Pixel coordinate grounding data:
########

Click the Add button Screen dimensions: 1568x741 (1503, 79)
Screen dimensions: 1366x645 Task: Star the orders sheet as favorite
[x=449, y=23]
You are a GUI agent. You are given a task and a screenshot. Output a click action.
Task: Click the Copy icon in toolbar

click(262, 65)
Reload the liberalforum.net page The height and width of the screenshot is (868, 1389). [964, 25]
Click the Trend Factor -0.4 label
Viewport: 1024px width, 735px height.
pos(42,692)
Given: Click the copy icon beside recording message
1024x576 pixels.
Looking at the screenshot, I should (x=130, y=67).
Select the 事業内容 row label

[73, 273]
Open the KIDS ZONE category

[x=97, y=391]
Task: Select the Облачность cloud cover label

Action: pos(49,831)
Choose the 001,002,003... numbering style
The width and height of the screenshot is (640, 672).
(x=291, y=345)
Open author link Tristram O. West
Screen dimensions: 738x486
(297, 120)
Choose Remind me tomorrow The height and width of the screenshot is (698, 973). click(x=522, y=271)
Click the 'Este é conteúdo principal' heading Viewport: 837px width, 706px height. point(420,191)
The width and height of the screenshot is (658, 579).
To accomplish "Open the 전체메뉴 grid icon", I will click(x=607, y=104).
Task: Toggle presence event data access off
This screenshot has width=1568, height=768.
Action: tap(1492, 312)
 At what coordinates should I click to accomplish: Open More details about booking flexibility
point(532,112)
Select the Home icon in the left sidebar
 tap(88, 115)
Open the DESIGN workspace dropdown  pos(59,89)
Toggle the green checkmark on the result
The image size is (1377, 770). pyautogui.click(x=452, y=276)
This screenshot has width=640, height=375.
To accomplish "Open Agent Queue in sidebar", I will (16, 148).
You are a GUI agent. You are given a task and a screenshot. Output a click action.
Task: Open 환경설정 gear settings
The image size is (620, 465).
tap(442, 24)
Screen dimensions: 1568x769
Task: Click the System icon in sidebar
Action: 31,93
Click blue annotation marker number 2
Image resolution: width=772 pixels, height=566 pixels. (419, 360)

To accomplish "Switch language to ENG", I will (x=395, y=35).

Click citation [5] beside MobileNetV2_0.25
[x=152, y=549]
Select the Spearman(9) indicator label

########

EXERCISE: With "will" as the word to match, copy each line of the records that has it.

WRITTEN RESPONSE:
To accomplish "Open the 전체메뉴 grid icon", I will click(x=607, y=104).
To accomplish "Open Agent Queue in sidebar", I will (16, 148).
To accomplish "Switch language to ENG", I will (x=395, y=35).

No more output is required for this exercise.